--- START Text to read ---

So the discussion we're having today is not simply a discussion simply to discuss about the data which is so critical, but it's a discussion that people have given their lives for so we can be at a moment, so there could be possibly a person of color, which we now have in the White House. Hopefully one day a woman in the White House and hopefully one day maybe somebody who is lesbian or gay, bisexual, transgender and open about it, in the White House so everybody in this country can be who they need to be, and the reason that this discussion is important is we're moving from in that day they had a poll tax. For those who might not know it, a poll tax was a voting fee charge to reduce the numbers of blacks eligible to vote. That was the way. So now from that process, it was put forth that a poll tax, so if you would come to vote, they would put forth a poll tax and at that time, many of you who were still around at that time understood Jim Crow and Jim Crow was very powerful, and it was used to cut away from voting, but today my generation, the YouTube, Twitter, Facebook generation generation, we're not fighting Jim Crow. We're not fighting to end a poll tax. As a matter of fact, Jim Crow was beaten, but like you had children, so did Jim Crow and Jim Crow's children are much more sophisticated. Matter of fact, I don't call it Jim Crow anymore. We now have what we I call James Crow, Jr., Esquire.

--- END Text to read ---
--- START Collected material ---

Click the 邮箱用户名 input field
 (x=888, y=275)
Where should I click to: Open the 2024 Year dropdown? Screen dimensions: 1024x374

--- END Collected material ---

## Short problem
In the speech on voting rights, how is a poll tax defined?

## Finished answer
A voting fee charged to reduce the numbers of blacks eligible to vote.